🤖 AI Summary
Existing WiFi-based human pose estimation methods rely on camera-coordinate supervision, making them prone to overfitting specific device layouts and limiting their generalization. This work proposes PerceptAlign, a framework that aligns WiFi and visual spaces through a lightweight geometry-aware coordinate unification procedure requiring only two checkerboards and a few photographs. The calibrated transceiver positions are encoded into high-dimensional geometric embeddings and fused with channel state information (CSI) features to enable layout-agnostic 3D pose estimation. PerceptAlign introduces, for the first time, a geometry-conditioned learning mechanism that effectively disentangles human motion from device layout. Evaluated on the largest cross-domain WiFi pose dataset to date, the method reduces in-domain error by 12.3% and achieves over 60% reduction in cross-domain error.
📝 Abstract
WiFi-based 3D human pose estimation offers a low-cost and privacy-preserving alternative to vision-based systems for smart interaction. However, existing approaches rely on visual 3D poses as supervision and directly regress CSI to a camera-based coordinate system. We find that this practice leads to coordinate overfitting: models memorize deployment-specific WiFi transceiver layouts rather than only learning activity-relevant representations, resulting in severe generalization failures. To address this challenge, we present PerceptAlign, the first geometry-conditioned framework for WiFi-based cross-layout pose estimation. PerceptAlign introduces a lightweight coordinate unification procedure that aligns WiFi and vision measurements in a shared 3D space using only two checkerboards and a few photos.
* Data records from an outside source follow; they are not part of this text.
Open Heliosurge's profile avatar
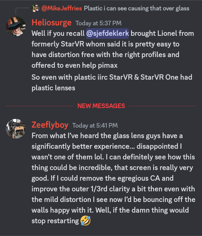The width and height of the screenshot is (202, 236). 16,26
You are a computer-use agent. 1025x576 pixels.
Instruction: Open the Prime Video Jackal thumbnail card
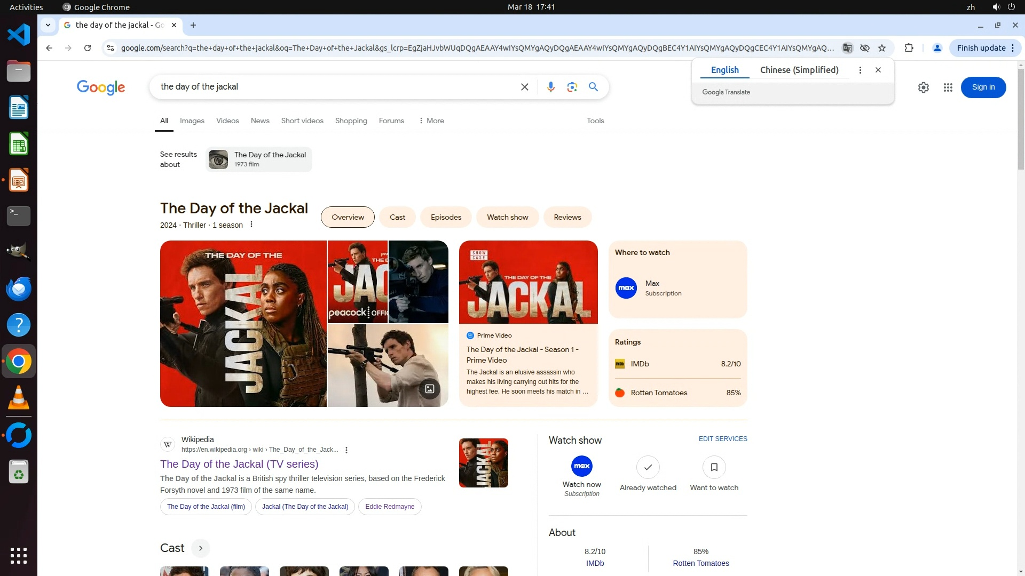click(x=528, y=283)
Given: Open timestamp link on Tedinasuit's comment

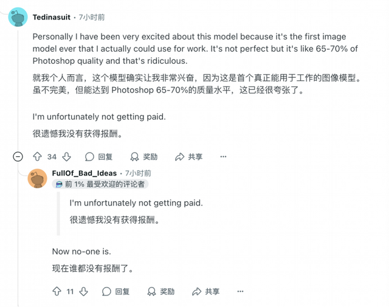Looking at the screenshot, I should (92, 17).
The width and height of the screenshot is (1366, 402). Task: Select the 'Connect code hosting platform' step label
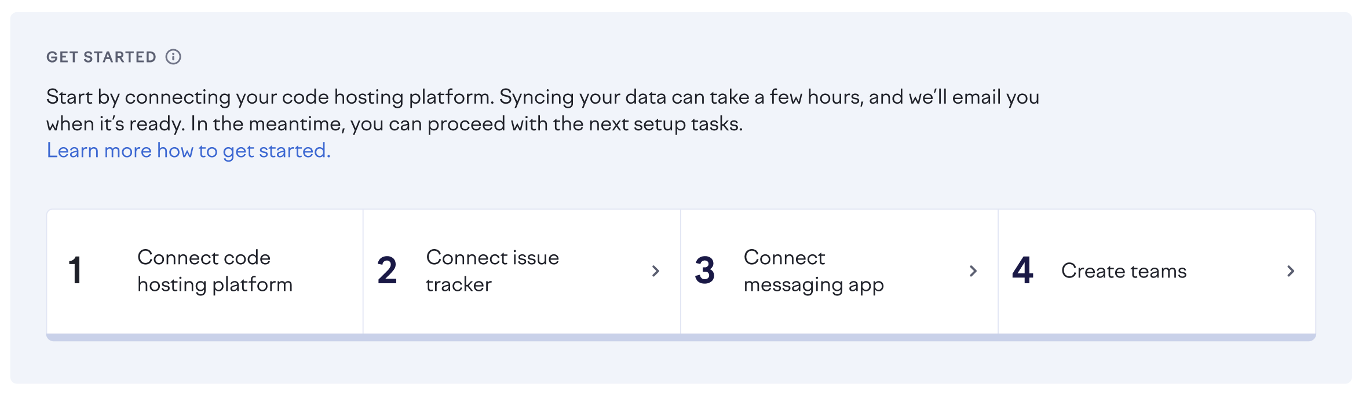pyautogui.click(x=214, y=271)

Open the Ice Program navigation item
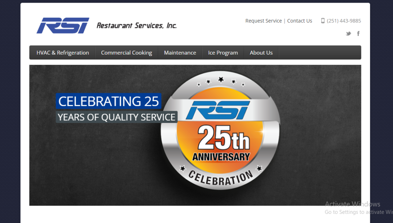point(223,53)
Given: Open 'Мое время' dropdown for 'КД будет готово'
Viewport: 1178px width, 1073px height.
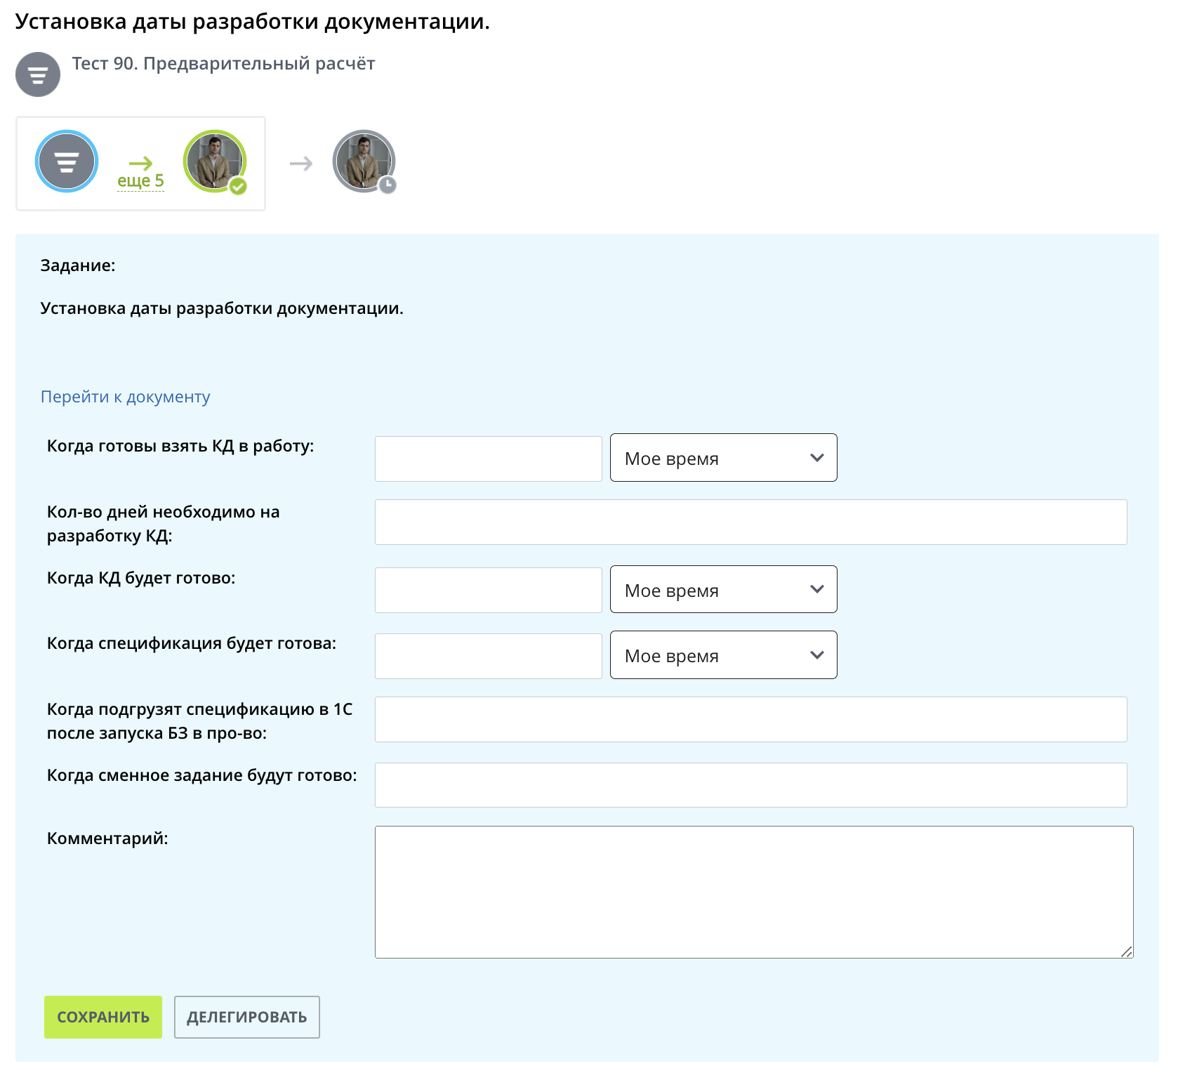Looking at the screenshot, I should coord(723,590).
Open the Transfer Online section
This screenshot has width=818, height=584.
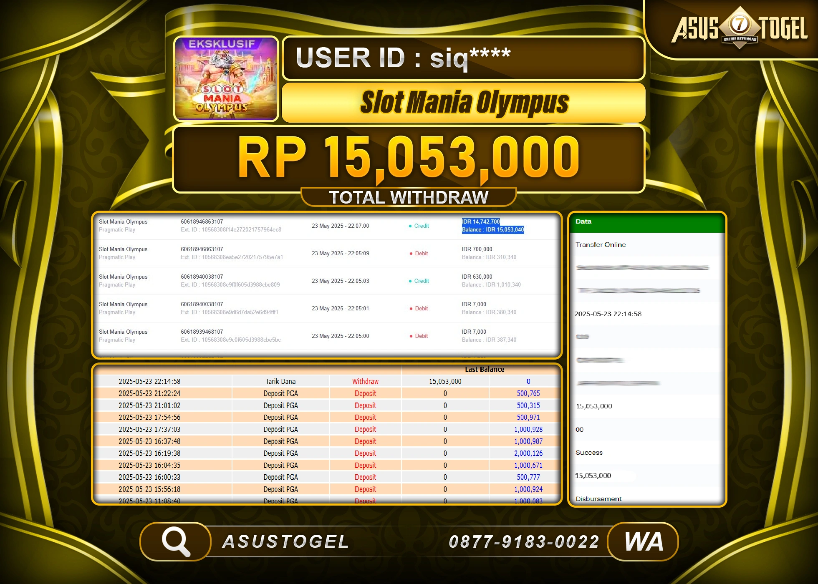[601, 245]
Within this unified space, it encodes calibrated transceiver positions into high-dimensional embeddings and fuses them with CSI features, making the model explicitly aware of device geometry as a conditional variable. This design forces the network to disentangle human motion from deployment layouts, enabling robust and, for the first time, layout-invariant WiFi pose estimation. To support systematic evaluation, we construct the largest cross-domain 3D WiFi pose estimation dataset to date, comprising 21 subjects, 5 scenes, 18 actions, and 7 device layouts. Experiments show that PerceptAlign reduces in-domain error by 12.3% and cross-domain error by more than 60% compared to state-of-the-art baselines. These results establish geometry-conditioned learning as a viable path toward scalable and practical WiFi sensing.